## Work order
Lines to restate from the data below: from the one containing "Plan du site (1458, 1082)" to the one containing "Home (197, 180)", both included. Give them again exactly, and only them.

==== Data section

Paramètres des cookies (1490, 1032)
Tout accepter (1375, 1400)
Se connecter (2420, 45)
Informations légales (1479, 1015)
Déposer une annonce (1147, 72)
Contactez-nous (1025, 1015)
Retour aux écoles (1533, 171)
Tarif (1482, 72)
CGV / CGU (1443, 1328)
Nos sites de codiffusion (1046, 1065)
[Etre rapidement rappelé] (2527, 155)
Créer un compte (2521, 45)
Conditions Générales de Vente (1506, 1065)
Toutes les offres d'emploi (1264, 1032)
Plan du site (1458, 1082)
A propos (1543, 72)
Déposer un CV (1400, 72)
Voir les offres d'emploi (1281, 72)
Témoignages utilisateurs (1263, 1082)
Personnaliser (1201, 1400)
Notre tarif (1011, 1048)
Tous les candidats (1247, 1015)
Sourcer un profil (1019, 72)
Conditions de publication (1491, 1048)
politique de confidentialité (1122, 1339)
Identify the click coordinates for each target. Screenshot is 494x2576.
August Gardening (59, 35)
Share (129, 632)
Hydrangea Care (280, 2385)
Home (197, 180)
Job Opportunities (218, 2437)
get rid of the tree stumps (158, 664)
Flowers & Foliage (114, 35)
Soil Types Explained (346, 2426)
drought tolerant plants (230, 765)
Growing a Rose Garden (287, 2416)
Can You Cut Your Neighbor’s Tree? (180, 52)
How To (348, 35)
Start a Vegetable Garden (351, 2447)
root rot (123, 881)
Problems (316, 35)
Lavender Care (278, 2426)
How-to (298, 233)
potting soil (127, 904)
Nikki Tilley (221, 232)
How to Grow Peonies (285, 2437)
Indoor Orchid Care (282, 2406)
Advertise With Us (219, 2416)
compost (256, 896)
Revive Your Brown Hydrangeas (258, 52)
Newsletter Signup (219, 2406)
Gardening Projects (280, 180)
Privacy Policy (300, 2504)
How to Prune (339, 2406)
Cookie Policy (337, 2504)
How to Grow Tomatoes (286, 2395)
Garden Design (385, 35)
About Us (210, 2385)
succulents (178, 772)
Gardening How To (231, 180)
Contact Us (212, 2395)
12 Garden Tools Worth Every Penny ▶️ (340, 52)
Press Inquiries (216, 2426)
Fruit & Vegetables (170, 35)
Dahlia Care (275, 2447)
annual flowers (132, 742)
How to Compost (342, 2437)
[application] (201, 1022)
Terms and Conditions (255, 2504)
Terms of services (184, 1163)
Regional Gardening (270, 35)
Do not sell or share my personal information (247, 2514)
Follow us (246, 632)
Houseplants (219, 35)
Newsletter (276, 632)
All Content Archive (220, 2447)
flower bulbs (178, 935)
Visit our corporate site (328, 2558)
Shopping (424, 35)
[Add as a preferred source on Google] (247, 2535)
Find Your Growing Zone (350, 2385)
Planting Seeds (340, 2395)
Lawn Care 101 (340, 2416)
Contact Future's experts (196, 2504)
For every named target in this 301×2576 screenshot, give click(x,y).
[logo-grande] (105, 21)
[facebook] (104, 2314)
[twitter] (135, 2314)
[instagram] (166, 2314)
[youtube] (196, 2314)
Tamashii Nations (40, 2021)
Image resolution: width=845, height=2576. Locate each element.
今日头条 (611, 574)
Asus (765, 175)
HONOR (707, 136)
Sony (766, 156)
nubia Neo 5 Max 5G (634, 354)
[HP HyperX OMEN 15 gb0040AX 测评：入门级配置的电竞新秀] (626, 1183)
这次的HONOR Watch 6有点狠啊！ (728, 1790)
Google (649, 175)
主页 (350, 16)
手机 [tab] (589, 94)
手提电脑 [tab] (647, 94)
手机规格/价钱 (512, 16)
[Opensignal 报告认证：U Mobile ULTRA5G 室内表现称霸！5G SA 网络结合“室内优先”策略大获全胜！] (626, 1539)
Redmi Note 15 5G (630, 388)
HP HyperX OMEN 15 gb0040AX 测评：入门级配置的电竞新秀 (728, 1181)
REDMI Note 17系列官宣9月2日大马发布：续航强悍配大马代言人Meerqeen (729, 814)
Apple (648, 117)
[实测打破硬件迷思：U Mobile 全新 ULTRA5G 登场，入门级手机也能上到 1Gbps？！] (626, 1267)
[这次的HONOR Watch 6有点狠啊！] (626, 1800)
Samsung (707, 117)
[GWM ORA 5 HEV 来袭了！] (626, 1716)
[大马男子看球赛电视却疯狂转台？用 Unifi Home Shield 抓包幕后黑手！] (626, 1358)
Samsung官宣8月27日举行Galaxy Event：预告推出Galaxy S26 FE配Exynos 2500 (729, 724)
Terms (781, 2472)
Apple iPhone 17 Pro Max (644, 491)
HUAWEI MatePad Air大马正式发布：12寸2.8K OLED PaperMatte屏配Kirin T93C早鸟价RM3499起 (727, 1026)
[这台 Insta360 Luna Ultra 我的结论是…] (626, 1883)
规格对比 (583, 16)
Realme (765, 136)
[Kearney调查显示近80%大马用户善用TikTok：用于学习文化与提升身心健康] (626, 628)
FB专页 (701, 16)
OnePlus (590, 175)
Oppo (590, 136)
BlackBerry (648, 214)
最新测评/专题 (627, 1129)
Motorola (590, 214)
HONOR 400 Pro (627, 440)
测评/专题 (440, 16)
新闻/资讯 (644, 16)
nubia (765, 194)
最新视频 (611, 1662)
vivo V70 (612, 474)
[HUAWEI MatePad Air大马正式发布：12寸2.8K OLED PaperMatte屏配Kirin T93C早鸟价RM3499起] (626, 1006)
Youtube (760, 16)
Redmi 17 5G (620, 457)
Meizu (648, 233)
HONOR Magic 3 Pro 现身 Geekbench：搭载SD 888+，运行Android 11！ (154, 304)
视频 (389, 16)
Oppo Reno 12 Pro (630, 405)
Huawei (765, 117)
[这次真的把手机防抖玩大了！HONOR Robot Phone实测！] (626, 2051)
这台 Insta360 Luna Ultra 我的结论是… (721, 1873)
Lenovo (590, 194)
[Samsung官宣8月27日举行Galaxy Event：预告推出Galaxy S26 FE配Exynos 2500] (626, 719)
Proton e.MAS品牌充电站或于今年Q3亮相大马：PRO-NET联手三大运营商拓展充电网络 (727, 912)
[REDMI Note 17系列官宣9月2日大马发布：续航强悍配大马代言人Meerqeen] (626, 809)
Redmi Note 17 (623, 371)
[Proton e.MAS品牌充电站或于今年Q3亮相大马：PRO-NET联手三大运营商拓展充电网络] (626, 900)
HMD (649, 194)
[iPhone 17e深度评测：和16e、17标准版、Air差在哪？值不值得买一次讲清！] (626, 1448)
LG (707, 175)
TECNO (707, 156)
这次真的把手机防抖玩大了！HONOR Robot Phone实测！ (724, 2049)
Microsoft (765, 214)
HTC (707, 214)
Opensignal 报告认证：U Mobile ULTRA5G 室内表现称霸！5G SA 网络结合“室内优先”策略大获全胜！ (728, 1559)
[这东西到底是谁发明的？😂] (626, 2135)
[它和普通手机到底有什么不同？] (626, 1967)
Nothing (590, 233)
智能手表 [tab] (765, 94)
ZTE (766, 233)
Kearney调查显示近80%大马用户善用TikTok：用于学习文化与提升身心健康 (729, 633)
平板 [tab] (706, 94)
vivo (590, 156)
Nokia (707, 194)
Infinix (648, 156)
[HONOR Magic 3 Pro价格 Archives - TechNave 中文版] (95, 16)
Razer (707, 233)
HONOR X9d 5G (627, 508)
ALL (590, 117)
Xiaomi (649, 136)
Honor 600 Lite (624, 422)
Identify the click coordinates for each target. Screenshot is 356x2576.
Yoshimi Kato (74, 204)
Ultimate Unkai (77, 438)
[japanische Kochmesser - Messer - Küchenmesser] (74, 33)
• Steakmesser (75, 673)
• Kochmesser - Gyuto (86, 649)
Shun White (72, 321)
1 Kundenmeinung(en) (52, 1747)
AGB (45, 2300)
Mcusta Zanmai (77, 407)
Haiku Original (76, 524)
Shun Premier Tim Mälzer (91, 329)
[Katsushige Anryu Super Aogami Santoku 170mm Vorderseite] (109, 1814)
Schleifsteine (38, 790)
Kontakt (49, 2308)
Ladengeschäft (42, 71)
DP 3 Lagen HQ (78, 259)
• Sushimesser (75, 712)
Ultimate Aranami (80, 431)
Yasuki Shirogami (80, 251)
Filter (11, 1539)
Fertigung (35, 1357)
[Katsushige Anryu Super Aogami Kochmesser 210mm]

========

## Response below
Plan du site (1458, 1082)
A propos (1543, 72)
Déposer un CV (1400, 72)
Voir les offres d'emploi (1281, 72)
Témoignages utilisateurs (1263, 1082)
Personnaliser (1201, 1400)
Notre tarif (1011, 1048)
Tous les candidats (1247, 1015)
Sourcer un profil (1019, 72)
Conditions de publication (1491, 1048)
politique de confidentialité (1122, 1339)
Identify the click coordinates for each target. Screenshot is 494x2576.
August Gardening (59, 35)
Share (129, 632)
Hydrangea Care (280, 2385)
Home (197, 180)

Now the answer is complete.